It has been almost a year and a half since the second round of the NIST PQC Standardization Process began. After careful consideration, NIST would like to announce the candidates that will be moving on to the third round. The seven third-round Finalists are:
Third Round Finalists
Public-Key Encryption/KEMs
Classic McEliece
CRYSTALS-KYBER
NTRU
SABER
Digital Signatures
CRYSTALS-DILITHIUM
FALCON
Rainbow
In addition, the following eight candidate algorithms will advance to the third round:
Alternate Candidates
Public-Key Encryption/KEMs
BIKE;
FrodoKEM
HQC
NTRU Prime
SIKE
Digital Signatures
GeMSS
Picnic
SPHINCS+
During the third round, the term "finalist" will refer to the first seven algorithms listed above, and the terms "alternate" or "alternate candidate" will be used for the other eight algorithms also advancing. The finalists will continue to be reviewed for consideration for standardization at the conclusion of the third round. As CRYSTALS-KYBER, NTRU, and SABER are all structured lattice schemes, NIST intends to select, at most, one for the standard. The same is true for the signature schemes CRYSTALS-DILITHIUM and FALCON. In NIST's current view, these structured lattice schemes appear to be the most promising general-purpose algorithms for public-key encryption/KEM and digital signature schemes.

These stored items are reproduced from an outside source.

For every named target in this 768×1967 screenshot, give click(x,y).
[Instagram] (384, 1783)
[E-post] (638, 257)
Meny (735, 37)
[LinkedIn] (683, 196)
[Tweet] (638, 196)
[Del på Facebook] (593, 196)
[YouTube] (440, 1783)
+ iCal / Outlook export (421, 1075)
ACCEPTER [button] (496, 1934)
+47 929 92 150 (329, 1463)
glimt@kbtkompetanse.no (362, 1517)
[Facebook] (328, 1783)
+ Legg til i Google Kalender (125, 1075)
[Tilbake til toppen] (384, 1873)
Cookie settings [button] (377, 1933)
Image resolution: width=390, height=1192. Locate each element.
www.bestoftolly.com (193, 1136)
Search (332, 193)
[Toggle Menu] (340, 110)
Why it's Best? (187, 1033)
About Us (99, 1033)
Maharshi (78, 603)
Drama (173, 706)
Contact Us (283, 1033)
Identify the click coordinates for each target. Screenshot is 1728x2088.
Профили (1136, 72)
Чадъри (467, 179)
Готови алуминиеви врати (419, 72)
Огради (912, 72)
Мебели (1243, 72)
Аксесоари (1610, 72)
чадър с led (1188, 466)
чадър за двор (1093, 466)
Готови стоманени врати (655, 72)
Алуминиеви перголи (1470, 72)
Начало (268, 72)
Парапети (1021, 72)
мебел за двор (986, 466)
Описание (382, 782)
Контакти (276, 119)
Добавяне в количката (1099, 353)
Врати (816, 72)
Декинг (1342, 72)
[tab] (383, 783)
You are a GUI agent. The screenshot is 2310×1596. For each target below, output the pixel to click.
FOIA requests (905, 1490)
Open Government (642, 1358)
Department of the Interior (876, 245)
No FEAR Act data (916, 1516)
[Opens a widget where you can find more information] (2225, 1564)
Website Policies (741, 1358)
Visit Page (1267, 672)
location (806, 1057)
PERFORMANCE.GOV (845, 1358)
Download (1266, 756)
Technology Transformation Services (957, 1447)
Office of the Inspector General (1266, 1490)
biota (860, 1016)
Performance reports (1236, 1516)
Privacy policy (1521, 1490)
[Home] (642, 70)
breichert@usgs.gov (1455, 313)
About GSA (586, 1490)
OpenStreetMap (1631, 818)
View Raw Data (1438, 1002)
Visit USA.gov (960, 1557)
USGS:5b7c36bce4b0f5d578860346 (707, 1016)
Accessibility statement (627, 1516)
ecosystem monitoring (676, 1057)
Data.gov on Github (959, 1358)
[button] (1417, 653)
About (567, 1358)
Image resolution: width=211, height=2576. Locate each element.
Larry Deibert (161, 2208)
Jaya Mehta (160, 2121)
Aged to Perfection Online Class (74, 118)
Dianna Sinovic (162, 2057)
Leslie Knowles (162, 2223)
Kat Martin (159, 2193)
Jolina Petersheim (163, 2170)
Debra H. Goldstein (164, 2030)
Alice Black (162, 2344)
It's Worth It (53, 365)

For the eight alternate candidate algorithms being advanced into the third round, NIST notes that these algorithms may still potentially be standardized, although that most likely will not occur at the end of the third round. NIST expects to have a fourth round of evaluation for some of the candidates on this track. Several of these alternate candidates have worse performance than the finalists but might be selected for standardization based on a high confidence in their security. Other candidates have acceptable performance but require additional analysis or other work to inspire sufficient confidence in their security or security rationale. In addition, some alternates were selected based on NIST's desire for a broader range of hardness assumptions in future post-quantum security standards, their suitability for targeted use cases, or their potential for further improvement.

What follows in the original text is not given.